En droit français, l’œuvre audiovisuelle est nécessairement une œuvre de collaboration, c’est-à-dire une œuvre à laquelle concourent plusieurs personnes physiques. Selon l’article?L. 113-7?4° du CPI, « l’auteur de compositions musicales avec ou sans paroles spécialement réalisées pour l’œuvre » se voit attribuer d’office la qualité d’auteur d’une œuvre audiovisuelle du fait de sa création intellectuelle.

Ce même article?institue une présomption irréfragable visant une liste non exhaustive de coauteurs, dont le réalisateur ou encore le scénariste, sur la création audiovisuelle dès l’instant où ils disposent d’une marge de liberté et d’initiative personnelle.

Ainsi, le compositeur d’une musique originale composée spécialement pour la sonorisation d’une œuvre audiovisuelle jouit d’un statut particulier de coauteur.

Objectifs:
**A.** Répondez à ces questions à partir du texte sur l'œuvre audiovisuelle :
(i) En droit français, de quelle nature l'œuvre audiovisuelle est-elle nécessairement ?
(ii) Quels coauteurs sont cités en exemple dans la liste visée par la présomption irréfragable ?
(iii) De quel statut jouit le compositeur d'une musique originale composée spécialement pour la sonorisation d'une œuvre audiovisuelle ?
**B.** Citez mot pour mot le passage du texte sur l'œuvre audiovisuelle qui commence par « Ce même article?institue » et se poursuit jusqu'à « et d’initiative personnelle. ».

[Données brutes]
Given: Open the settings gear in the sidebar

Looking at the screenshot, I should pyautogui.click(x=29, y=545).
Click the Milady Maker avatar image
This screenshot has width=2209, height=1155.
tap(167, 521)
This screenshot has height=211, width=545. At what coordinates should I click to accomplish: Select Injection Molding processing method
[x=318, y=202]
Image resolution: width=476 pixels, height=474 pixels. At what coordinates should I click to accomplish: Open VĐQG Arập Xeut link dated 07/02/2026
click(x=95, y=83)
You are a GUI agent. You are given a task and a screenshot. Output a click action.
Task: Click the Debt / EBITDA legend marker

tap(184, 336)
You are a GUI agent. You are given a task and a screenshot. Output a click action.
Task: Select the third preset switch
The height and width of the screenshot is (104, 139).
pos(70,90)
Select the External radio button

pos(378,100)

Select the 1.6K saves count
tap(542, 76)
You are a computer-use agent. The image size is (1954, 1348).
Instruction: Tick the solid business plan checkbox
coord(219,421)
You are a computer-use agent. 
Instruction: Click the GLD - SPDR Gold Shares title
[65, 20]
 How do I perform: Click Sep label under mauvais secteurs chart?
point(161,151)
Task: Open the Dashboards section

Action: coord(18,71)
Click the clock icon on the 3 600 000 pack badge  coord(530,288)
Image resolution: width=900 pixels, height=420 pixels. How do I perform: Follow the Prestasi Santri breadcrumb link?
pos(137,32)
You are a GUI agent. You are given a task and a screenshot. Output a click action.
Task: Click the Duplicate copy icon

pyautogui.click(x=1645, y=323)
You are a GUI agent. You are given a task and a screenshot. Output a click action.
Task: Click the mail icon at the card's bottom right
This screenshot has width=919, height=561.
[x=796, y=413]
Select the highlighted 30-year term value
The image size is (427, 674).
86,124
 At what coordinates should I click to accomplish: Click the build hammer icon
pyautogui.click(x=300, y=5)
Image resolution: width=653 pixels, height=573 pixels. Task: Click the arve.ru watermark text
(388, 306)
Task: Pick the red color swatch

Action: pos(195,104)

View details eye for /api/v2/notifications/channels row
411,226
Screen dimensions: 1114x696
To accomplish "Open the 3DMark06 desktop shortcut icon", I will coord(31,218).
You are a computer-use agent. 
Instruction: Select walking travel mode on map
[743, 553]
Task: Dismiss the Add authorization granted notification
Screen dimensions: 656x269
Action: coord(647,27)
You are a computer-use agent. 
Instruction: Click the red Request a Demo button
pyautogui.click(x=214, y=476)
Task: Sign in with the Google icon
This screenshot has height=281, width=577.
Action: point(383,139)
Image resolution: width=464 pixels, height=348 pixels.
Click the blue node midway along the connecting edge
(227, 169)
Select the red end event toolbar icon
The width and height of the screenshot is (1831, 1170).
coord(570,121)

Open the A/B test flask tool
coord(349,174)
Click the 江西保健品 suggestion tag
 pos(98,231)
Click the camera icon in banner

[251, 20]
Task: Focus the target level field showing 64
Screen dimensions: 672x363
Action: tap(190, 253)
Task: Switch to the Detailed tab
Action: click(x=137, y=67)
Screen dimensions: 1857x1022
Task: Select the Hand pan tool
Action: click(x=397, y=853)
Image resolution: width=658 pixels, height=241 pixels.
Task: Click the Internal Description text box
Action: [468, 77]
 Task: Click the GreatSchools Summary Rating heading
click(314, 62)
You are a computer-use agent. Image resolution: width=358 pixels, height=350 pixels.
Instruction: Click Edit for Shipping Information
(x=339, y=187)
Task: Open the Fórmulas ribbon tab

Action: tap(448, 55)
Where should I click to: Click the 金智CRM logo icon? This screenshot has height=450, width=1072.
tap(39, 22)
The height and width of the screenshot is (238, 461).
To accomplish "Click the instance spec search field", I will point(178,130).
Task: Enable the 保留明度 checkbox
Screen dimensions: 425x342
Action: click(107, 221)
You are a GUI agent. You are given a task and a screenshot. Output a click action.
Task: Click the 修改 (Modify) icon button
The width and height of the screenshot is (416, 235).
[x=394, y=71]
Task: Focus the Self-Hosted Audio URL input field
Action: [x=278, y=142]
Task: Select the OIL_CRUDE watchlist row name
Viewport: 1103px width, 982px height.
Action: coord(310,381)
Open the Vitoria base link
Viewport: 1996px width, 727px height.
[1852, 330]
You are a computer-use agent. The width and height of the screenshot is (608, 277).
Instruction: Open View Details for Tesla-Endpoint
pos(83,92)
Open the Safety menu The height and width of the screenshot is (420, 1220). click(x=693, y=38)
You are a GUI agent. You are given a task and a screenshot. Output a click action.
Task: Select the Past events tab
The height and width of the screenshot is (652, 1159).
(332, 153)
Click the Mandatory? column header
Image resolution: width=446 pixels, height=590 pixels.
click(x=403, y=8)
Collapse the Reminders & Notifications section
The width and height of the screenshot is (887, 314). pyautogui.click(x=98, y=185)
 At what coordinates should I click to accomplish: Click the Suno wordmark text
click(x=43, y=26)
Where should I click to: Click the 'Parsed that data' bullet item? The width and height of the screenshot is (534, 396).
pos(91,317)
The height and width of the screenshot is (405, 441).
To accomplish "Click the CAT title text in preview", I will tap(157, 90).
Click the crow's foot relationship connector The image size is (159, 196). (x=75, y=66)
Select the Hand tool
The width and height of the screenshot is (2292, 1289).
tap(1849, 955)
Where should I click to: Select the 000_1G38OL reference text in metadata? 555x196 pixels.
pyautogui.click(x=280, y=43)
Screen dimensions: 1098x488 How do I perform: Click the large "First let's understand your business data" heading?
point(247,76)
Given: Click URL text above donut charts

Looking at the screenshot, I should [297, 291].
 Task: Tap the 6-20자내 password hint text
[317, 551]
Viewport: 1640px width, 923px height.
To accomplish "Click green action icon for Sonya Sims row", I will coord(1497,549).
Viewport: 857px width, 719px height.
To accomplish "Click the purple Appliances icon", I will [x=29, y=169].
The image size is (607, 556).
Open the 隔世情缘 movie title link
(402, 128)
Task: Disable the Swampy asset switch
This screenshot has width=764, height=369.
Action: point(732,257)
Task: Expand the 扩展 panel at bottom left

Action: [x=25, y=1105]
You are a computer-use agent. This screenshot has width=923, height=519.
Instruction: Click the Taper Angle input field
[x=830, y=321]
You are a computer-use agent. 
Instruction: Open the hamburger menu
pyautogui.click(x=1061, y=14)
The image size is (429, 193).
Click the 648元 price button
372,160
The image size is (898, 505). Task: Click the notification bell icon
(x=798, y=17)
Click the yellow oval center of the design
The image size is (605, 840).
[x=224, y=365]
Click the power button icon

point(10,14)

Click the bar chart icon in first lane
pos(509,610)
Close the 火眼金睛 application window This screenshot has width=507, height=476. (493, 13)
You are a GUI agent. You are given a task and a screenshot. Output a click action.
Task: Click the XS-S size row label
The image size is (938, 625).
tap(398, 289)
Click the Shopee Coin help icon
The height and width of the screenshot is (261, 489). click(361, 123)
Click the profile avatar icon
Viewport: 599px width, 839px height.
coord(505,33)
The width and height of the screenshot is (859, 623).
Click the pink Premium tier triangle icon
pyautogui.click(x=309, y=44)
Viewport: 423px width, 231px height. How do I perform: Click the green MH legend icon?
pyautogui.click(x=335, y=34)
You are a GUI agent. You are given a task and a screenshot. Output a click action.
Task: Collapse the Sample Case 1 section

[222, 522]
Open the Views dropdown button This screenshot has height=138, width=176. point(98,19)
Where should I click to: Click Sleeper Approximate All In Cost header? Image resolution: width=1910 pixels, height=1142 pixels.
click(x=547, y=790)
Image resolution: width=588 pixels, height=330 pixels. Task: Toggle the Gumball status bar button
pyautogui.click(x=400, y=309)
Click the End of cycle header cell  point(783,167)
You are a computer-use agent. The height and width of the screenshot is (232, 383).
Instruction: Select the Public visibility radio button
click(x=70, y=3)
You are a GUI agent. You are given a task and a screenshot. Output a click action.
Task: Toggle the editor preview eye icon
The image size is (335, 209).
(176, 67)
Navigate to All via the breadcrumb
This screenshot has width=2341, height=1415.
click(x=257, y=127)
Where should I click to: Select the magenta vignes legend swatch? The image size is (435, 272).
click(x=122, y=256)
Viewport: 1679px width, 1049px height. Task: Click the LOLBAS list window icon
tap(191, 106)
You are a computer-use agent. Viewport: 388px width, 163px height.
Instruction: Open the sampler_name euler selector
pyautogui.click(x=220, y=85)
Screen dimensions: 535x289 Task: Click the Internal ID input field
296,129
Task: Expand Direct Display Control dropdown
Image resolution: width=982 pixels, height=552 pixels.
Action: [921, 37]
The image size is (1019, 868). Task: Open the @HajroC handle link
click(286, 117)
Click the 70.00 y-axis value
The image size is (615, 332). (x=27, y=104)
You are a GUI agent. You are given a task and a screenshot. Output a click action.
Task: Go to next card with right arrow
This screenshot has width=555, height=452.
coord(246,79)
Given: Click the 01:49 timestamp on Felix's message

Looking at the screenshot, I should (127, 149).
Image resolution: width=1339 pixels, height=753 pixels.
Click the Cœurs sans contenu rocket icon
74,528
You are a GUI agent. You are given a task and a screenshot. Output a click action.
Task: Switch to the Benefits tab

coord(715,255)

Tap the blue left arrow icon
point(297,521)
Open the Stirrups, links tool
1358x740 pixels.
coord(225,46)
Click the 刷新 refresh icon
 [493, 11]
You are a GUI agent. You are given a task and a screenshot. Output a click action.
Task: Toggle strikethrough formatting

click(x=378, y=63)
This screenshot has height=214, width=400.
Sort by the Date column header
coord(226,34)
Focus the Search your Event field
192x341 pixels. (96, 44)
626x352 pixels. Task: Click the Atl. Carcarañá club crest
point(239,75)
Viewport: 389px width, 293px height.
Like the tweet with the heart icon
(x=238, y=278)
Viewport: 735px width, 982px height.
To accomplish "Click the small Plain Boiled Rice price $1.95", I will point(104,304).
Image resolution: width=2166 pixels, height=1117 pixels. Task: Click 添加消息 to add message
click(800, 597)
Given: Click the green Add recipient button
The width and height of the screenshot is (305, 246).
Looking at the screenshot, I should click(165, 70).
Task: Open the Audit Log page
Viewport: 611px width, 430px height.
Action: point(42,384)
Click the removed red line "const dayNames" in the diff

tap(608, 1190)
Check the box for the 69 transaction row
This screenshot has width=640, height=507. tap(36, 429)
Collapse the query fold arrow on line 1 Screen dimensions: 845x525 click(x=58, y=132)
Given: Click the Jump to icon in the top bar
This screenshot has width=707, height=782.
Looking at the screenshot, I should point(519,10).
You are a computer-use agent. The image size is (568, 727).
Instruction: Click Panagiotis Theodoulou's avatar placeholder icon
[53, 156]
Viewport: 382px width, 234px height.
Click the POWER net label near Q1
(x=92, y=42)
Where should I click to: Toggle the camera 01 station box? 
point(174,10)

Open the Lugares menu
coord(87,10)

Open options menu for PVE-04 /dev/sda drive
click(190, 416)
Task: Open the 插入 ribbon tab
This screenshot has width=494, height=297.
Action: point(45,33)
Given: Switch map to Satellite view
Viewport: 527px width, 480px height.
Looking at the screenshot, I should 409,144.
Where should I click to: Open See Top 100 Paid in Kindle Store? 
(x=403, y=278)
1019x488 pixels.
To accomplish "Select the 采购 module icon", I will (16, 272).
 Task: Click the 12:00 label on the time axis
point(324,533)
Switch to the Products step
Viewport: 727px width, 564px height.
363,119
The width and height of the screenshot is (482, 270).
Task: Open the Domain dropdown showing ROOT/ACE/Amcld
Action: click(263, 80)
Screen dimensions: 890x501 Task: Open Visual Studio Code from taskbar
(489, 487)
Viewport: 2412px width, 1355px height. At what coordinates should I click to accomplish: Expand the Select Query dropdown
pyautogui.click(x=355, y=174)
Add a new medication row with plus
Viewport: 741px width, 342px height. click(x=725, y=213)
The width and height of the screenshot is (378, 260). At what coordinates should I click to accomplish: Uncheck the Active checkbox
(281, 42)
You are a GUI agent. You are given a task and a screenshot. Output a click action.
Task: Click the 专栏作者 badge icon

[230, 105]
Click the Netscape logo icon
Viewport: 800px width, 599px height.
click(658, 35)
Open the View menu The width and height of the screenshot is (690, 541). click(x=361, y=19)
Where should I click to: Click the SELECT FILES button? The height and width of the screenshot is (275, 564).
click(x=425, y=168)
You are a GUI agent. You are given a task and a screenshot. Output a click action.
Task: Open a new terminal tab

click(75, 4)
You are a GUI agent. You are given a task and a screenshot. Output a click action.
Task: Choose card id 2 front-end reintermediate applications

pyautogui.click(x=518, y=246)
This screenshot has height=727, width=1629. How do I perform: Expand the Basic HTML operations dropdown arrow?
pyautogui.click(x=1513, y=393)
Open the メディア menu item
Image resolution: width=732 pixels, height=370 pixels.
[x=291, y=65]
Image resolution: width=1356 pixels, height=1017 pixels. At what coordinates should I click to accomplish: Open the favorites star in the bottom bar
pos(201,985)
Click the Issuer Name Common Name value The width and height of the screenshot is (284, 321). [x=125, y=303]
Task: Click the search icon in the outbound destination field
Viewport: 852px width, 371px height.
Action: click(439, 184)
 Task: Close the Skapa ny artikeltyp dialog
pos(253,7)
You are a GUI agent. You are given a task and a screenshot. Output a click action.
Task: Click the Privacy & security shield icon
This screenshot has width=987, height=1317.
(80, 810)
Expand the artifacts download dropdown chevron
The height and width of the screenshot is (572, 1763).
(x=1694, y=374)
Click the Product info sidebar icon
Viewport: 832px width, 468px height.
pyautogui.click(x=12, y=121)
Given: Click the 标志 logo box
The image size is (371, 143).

Réponses par consigne:
**A.**
(i) Elle est nécessairement une œuvre de collaboration.
(ii) Le réalisateur et le scénariste.
(iii) Il jouit d'un statut particulier de coauteur.

**B.**
Ce même article?institue une présomption irréfragable visant une liste non exhaustive de coauteurs, dont le réalisateur ou encore le scénariste, sur la création audiovisuelle dès l’instant où ils disposent d’une marge de liberté et d’initiative personnelle.